A principios de los años 60, Robert Moses era el rey de las infraestructuras de Nueva York. Entre los muchos cargos en su haber estaban serdirector de carreteras municipales, el encargado de varias entidades autónomas de puentes y túneles, director de vivienda pública y director de parques. En una burocracia inmóvil, Moses lograba resultados, generalmente conflictivos y unilaterales.
Uno de los proyectos claves fue gestionar la Feria Mundial de 1964-65, en la que prometió muchas cosas a Nueva York a cambio de hacer una exposición pirata, ya que no fue reconocida como tal por el congreso regulador.
Entre lo prometido fue un gigantesco parque continuo que abrazaría toda la zona noreste de Queens hasta el límite municipal.
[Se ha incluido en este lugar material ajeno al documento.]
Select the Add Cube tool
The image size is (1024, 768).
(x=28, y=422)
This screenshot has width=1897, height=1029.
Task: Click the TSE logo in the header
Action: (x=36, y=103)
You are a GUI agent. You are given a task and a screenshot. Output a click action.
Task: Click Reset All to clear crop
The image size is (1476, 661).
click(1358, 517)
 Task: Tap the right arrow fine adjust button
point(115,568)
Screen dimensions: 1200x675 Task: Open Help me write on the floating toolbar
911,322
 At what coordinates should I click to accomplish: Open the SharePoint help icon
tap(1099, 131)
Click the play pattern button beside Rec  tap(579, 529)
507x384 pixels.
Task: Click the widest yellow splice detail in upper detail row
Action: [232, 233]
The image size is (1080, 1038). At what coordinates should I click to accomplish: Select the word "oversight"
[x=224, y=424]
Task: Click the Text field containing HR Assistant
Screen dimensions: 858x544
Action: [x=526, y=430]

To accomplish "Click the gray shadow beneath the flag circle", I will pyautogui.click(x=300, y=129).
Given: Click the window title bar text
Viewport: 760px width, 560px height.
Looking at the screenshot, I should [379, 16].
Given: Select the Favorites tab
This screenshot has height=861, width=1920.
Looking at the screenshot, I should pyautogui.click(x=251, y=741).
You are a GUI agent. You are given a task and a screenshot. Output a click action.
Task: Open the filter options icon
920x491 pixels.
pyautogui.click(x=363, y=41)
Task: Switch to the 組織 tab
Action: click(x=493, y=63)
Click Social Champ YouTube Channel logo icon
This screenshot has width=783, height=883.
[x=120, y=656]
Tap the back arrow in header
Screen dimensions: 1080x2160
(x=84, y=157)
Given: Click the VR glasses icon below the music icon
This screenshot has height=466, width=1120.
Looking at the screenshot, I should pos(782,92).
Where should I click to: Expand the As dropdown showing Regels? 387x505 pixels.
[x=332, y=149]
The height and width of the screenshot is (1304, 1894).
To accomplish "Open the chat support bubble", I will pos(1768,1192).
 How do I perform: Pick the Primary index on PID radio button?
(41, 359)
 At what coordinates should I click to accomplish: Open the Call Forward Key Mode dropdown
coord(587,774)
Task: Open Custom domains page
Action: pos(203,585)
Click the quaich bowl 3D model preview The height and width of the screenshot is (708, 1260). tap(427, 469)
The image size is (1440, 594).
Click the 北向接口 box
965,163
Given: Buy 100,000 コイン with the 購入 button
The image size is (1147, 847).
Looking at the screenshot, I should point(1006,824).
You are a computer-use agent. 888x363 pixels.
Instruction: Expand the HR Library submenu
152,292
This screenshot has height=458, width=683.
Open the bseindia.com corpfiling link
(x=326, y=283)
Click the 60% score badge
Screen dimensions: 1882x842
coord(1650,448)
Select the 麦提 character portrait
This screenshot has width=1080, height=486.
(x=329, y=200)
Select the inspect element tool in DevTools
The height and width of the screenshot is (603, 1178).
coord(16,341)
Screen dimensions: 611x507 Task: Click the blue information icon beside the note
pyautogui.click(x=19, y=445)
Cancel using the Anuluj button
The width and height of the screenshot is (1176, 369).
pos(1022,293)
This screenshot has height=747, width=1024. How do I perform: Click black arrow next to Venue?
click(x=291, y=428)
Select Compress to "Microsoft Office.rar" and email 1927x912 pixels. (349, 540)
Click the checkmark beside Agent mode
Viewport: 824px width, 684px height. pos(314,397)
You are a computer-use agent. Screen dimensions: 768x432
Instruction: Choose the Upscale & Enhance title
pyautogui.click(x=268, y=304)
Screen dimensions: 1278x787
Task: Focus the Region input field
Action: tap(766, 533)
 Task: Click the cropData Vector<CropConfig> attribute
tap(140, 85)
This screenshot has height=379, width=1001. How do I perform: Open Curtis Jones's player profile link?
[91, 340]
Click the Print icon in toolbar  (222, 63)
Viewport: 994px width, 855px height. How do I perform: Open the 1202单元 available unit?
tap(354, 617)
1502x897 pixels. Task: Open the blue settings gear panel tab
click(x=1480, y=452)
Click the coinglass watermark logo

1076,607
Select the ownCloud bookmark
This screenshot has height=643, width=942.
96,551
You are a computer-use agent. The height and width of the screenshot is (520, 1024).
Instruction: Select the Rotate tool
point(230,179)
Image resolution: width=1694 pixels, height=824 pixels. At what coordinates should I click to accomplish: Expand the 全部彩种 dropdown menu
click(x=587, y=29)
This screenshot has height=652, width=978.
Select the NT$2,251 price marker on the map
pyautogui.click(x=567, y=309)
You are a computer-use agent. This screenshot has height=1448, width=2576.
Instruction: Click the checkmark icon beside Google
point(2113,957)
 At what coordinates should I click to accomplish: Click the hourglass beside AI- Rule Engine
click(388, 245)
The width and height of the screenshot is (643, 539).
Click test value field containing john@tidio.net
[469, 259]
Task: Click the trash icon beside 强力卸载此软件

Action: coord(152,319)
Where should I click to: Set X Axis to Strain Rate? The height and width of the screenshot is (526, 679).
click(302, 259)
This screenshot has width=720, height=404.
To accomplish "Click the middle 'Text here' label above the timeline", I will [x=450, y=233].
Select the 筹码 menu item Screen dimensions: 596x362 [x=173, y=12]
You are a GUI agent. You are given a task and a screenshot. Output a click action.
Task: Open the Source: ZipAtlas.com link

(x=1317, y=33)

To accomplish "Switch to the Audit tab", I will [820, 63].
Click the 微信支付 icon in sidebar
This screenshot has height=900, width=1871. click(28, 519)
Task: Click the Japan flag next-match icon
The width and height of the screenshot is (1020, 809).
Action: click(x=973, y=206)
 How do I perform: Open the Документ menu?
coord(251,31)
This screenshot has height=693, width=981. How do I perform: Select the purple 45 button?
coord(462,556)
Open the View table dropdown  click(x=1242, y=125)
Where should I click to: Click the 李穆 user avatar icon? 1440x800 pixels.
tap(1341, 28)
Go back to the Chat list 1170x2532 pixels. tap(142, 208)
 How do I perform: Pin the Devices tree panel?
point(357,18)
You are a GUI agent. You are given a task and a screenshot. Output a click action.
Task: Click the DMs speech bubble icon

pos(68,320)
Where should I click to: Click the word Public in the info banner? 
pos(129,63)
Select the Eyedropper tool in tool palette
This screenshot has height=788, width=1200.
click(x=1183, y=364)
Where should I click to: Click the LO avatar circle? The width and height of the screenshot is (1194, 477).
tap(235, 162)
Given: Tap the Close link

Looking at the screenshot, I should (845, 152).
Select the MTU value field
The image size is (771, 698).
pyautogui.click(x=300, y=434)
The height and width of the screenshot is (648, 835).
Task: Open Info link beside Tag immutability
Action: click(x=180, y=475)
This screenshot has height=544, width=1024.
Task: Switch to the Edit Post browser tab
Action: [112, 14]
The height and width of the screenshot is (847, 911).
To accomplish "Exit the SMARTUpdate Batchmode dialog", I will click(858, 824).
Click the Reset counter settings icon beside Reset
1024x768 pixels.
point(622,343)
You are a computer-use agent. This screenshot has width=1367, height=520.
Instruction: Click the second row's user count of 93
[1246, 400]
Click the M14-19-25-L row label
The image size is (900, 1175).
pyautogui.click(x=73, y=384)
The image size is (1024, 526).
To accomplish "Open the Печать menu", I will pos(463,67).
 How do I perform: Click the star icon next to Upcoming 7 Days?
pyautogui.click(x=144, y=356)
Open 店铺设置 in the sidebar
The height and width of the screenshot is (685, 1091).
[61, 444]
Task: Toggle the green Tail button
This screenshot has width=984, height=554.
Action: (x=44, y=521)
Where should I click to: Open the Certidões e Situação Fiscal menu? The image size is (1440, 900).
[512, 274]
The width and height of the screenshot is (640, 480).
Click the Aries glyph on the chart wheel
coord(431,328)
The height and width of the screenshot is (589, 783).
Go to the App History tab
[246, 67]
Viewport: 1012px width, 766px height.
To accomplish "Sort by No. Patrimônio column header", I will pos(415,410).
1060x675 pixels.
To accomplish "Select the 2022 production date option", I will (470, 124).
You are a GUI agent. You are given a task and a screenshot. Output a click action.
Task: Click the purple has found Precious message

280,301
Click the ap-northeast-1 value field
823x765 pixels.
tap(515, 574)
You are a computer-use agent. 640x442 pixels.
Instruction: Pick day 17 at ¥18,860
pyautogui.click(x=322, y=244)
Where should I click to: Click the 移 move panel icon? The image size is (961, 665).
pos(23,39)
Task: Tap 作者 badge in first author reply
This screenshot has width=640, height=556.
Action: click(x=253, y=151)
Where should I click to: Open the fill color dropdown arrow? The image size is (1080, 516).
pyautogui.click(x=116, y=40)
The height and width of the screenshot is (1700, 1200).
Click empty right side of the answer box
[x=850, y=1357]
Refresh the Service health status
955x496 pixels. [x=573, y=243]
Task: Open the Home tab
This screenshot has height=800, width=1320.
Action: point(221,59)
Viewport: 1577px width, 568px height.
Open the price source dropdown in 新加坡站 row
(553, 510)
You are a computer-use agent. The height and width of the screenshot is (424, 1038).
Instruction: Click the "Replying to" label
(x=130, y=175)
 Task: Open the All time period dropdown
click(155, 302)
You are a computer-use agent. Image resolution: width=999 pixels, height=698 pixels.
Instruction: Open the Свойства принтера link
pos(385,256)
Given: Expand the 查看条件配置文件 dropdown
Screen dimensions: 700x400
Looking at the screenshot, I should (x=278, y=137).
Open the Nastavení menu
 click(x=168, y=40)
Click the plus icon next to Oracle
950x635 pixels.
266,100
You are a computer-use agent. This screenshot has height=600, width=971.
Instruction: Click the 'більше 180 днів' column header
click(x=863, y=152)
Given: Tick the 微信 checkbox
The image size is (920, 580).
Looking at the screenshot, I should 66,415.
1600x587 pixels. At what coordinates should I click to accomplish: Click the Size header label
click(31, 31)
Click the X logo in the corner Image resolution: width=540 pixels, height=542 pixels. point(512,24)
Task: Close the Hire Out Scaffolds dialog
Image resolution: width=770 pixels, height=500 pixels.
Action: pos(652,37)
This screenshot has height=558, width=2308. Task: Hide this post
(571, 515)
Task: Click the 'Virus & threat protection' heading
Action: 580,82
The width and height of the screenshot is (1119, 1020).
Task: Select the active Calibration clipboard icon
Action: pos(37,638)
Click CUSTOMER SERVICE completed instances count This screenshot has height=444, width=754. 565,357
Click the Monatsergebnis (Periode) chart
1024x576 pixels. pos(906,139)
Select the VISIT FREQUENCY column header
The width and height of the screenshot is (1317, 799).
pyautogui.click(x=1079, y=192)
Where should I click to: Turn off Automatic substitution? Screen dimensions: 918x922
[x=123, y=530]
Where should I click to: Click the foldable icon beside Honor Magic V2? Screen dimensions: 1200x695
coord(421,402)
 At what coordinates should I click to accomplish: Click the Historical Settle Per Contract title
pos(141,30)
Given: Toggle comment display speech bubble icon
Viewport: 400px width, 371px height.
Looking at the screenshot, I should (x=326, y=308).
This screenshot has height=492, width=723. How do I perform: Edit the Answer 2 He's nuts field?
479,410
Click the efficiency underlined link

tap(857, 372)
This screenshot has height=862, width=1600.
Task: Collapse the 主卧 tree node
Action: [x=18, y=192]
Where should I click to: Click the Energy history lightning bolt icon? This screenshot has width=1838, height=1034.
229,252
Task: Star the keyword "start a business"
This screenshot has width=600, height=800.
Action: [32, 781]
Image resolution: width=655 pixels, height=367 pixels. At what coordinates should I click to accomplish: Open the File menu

Debido a que la feria tuvo pérdidas, los sueños de Moses se quedaron en quimera.
Pero existe un pasillo, a veces esculpido entre manzanas urbanizadas, que es un esqueleto de lo que podría haber sido. Si se empieza por el parque Flushing Meadows- Corona y se sigue el sendero, se pueden recorrer 22 kilómetros verdes. Eso sí, hay que cruzar calles y en varios tramos está tirado por los pelos. Pero existir, existe. Lástima que se haya quedado en proyecto.
En la foto, la zona central de los parques de Queens, el lago Kissena en el precioso parque del mismo nombre.